Korean Voice Phishing Detection Dataset with Multilingual Back-Translation and SMOTE Augmentations

- Citation Author(s):
- Submitted by:
- MILANDU KEITH MOUSSAVOU BOUSSOUGOU
- Last updated:
- DOI:
- 10.21227/163c-0542
- Data Format:
Abstract
This dataset contains original and augmented versions of the Korean Call Content Vishing (KorCCVi v2) dataset used in the study titled, "Enhancing Voice Phishing Detection Using Multilingual Back-Translation and SMOTE: An Empirical Study." The dataset addresses challenges of data imbalance and asymmetry in Korean voice phishing detection, leveraging data augmentation techniques such as multilingual back-translation (BT) with English, Chinese, and Japanese as intermediate languages, and Synthetic Minority Oversampling Technique (SMOTE). The augmented dataset provides a valuable resource for machine learning (ML) and deep learning (DL) applications in natural language processing (NLP) and cybersecurity research.
Instructions:
Dataset Description
The dataset consists of original and augmented samples derived from the KorCCVi v2 dataset, which contains transcripts of Korean phone conversations classified into two categories:
- Voice Phishing Conversations (Vishing): Genuine transcripts of voice phishing scams.
- Non-Voice Phishing Conversations (Non-Vishing): Normal phone conversations.
Augmentation Techniques
Multilingual Back-Translation (BT):
- Intermediate languages: English, Chinese, Japanese.
- Back-translation process preserves linguistic and contextual fidelity while generating diverse synthetic samples.
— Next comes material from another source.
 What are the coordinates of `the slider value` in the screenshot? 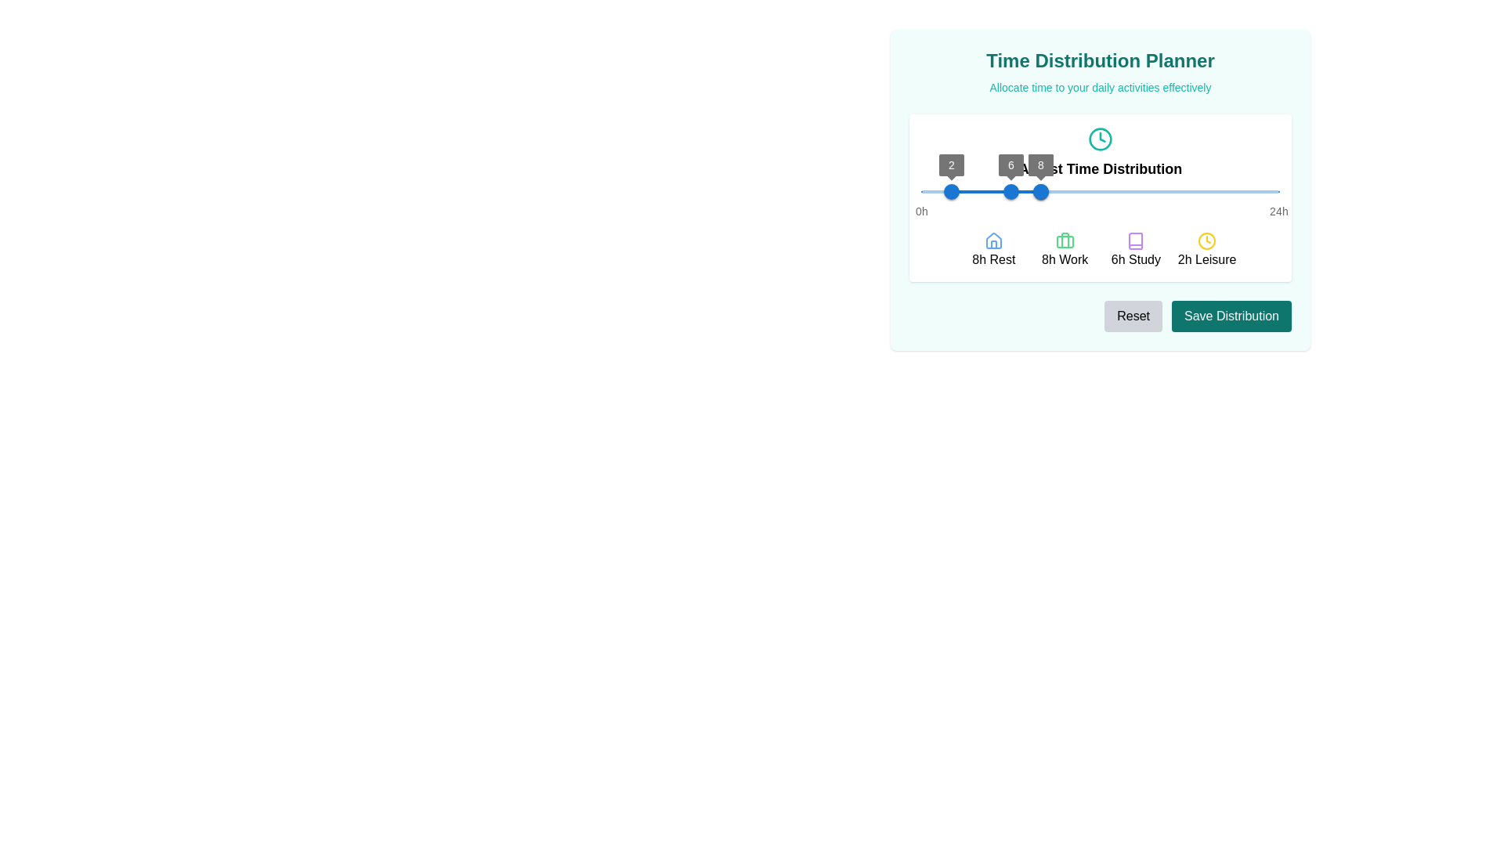 It's located at (946, 191).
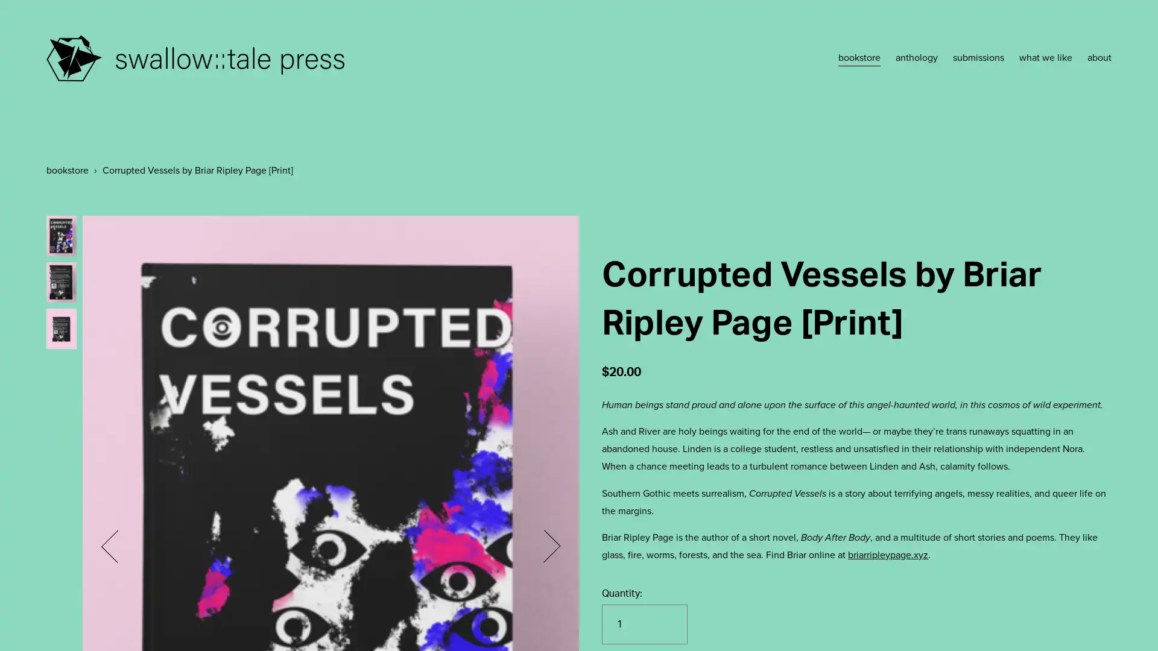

SMOTE (Synthetic Minority Oversampling Technique):
- Balances the dataset by oversampling the minority class.
Data Structure
- Original Dataset: Contains unbalanced data with two classes (vishing and non-vishing).
- BT-Augmented Datasets: Augmented training datasets using back-translation:
- BT-Eng: Korean ⇌ English.
- BT-Chi: Korean ⇌ Chinese.
- BT-Jap: Korean ⇌ Japanese.
- BT-All: Combination of all BT augmentations.
Dataset Format
- File Types: CSV files.
- Attributes:
id
: Unique identifier for each sample.text
: Transcript of the conversation.label
: Class label (0 = Non-Vishing, 1 = Vishing).
Total Samples
- Original Dataset: 2,927 samples (695 vishing, 2,232 non-vishing).
- BT-Augmented Datasets: ~3,502 samples for the largest combination.
Applications
The dataset supports research in:
- Voice phishing detection using ML and DL.
- Natural language processing in low-resource languages.
- Cybersecurity applications focused on social engineering.
Licensing
- The dataset is released under the CC BY-NC-SA 4.0 license, allowing non-commercial use with attribution.